偷懒,并且直接用知识蒸馏技术,使用ResNet18作为教师模型,SqueezeNet1.0作为学生模型,简单方便,当然,直接卷,效果不一定好,在这里只是作为参考,后续可以自己加入其他特征干扰。

import torch
import torch.nn as nn
from torchvision import models

class ModelFactory:
    @staticmethod
    def build_teacher():
        model = models.resnet18(weights=models.ResNet18_Weights.DEFAULT)
        model.fc = nn.Linear(model.fc.in_features, 2)
        return model
    
    @staticmethod
    def build_student():
        model = models.squeezenet1_0(weights=models.SqueezeNet1_0_Weights.DEFAULT)
        model.classifier[1] = nn.Conv2d(512, 2, kernel_size=(1,1))
        return model

    @staticmethod
    def wrap_model(model, device, gpu):
        """将模型包装为分布式并行模型"""
        model = model.to(device)
        return torch.nn.parallel.DistributedDataParallel(model, device_ids=[gpu])

4.2 分布式训练初始化 (dist_utils.py)

目前用的是nccl方式,有其他好的方式请告知我,不尽感激。

import os
import torch
import torch.distributed as dist
import datetime

def setup_distributed(gpu, args):
    """初始化分布式训练环境"""
    try:
        dist.init_process_group(
            backend='nccl',
            init_method=args.dist_url,
            world_size=args.world_size,
            rank=gpu,
            timeout=datetime.timedelta(seconds=600)
        )
        torch.cuda.set_device(gpu)
        device = torch.device(f'cuda:{gpu}')
        return device
    except RuntimeError as e:
        print(f"[Rank {gpu}] Distributed init failed: {str(e)}")
        raise

4.3 数据加载 (data_utils.py)

直接输入处理后对应的数据目录

from torchvision import datasets
from torch.utils.data import DataLoader, DistributedSampler

class DataLoaderFactory:
    def __init__(self, args):
        self.args = args
        self.num_workers = 8
        
    def create_loaders(self, train_dir, test_dir, transform):
        """创建分布式数据加载器"""
        train_set = datasets.ImageFolder(train_dir, transform=transform)
        test_set = datasets.ImageFolder(test_dir, transform=transform)
        
        train_sampler = DistributedSampler(
            train_set, num_replicas=self.args.world_size, rank=self.args.rank)
        test_sampler = DistributedSampler(
            test_set, num_replicas=self.args.world_size, rank=self.args.rank, shuffle=False)
            
        train_loader = DataLoader(
            train_set, batch_size=self.args.batch_size,
            sampler=train_sampler, num_workers=self.num_workers, pin_memory=True)
            
        test_loader = DataLoader(
            test_set, batch_size=self.args.batch_size,
            sampler=test_sampler, num_workers=self.num_workers, pin_memory=True)
            
        return train_loader, test_loader, len(train_set), len(test_set)

4.4 训练逻辑 (train_utils.py)

常规的训练逻辑,损失以及蒸馏温度都是正常设置,并无其他说明,后续如果效果不好,需要重点调参。

import os
import torch
import torch.nn as nn
import torch.optim as optim
from torch.optim.lr_scheduler import StepLR

# ... 保留原有导入 ...
from torchvision import transforms
import datetime

class Trainer:
    def __init__(self, student, teacher, device, gpu, args):
        """初始化训练组件"""
        self.student = student
        self.teacher = teacher.eval()  # 教师模型固定为评估模式
        self.device = device
        self.gpu = gpu
        self.args = args
        
        # 优化器配置
        self.criterion = nn.CrossEntropyLoss().to(device)
        self.optimizer = optim.Adam(student.parameters(), lr=args.lr)
        self.scheduler = StepLR(self.optimizer, 
                               step_size=args.step_size,
                               gamma=args.gamma)
        self.best_acc = 0.0
        
        # 模型保存配置
        self.model_dir = "models"
        os.makedirs(self.model_dir, exist_ok=True)

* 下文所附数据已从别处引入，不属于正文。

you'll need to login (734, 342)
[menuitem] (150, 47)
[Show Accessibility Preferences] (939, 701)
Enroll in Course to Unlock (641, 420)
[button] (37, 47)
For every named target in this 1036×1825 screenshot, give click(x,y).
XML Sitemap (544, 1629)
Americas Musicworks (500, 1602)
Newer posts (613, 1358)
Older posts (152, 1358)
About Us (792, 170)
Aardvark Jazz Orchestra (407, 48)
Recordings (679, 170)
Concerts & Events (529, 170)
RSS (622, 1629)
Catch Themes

    def _compute_loss(self, student_out, teacher_out, targets):
        """计算蒸馏损失"""
        # KL散度损失
        kl_loss = nn.KLDivLoss(reduction='batchmean')(
            torch.log_softmax(student_out/self.args.T, dim=1),
            torch.softmax(teacher_out/self.args.T, dim=1)
        ) * (self.args.T ** 2)
        
        # 交叉熵损失
        ce_loss = self.criterion(student_out, targets)
        
        return self.args.alpha * kl_loss + (1 - self.args.alpha) * ce_loss

    def train_epoch(self, train_loader, epoch):
        """完整训练逻辑"""
        self.student.train()
        total_loss = 0.0
        correct = 0
        total = 0
        
        for batch_idx, (data, target) in enumerate(train_loader):
            data, target = data.to(self.device), target.to(self.device)
            
            self.optimizer.zero_grad()
            
            # 前向传播
            student_out = self.student(data)
            with torch.no_grad():
                teacher_out = self.teacher(data)
            
            # 计算损失
            loss = self._compute_loss(student_out, teacher_out, target)
            
            # 反向传播
            loss.backward()
            self.optimizer.step()
            
            # 统计指标
            total_loss += loss.item()
            _, predicted = student_out.max(1)
            total += target.size(0)
            correct += predicted.eq(target).sum().item()
            
            # 主进程打印日志
            if self.gpu == 0 and batch_idx % 200 == 0:
                avg_loss = total_loss / (batch_idx + 1)
                acc = 100. * correct / total
                print(f'Epoch {epoch} Batch {batch_idx}/{len(train_loader)} '
                      f'Loss: {avg_loss:.4f} | Acc: {acc:.2f}%')
        
        return {
            'loss':total_loss / len(train_loader),
            'accuracy': 100. * correct / total
            }

    def validate(self, val_loader):
        """完整验证逻辑"""
        self.student.eval()
        total_loss = 0.0
        correct = 0
        total = 0
        
        with torch.no_grad():
            for data, target in val_loader:
                data, target = data.to(self.device), target.to(self.device)
                outputs = self.student(data)
                loss = self.criterion(outputs, target)
                
                total_loss += loss.item()
                _, predicted = outputs.max(1)
                total += target.size(0)
                correct += predicted.eq(target).sum().item()
        
        accuracy = 100. * correct / total
        avg_loss = total_loss / len(val_loader)
        
        if self.gpu == 0:
            print(f'Validation Loss: {avg_loss:.4f} | Acc: {accuracy:.2f}%')
        
        return accuracy

    def save_checkpoint(self, epoch, acc, is_best=False):
        """改进的模型保存方法"""
        if self.gpu != 0:  # 仅主进程保存
            return
        
        state = {
            'epoch': epoch,
            'accuracy': acc,
            'student_state_dict': self.student.module.state_dict(),
            'optimizer_state_dict': self.optimizer.state_dict(),
            'scheduler_state_dict': self.scheduler.state_dict()
        }
        
        filename = f"checkpoint_epoch_{epoch}.pth" if not is_best else "best_model.pth"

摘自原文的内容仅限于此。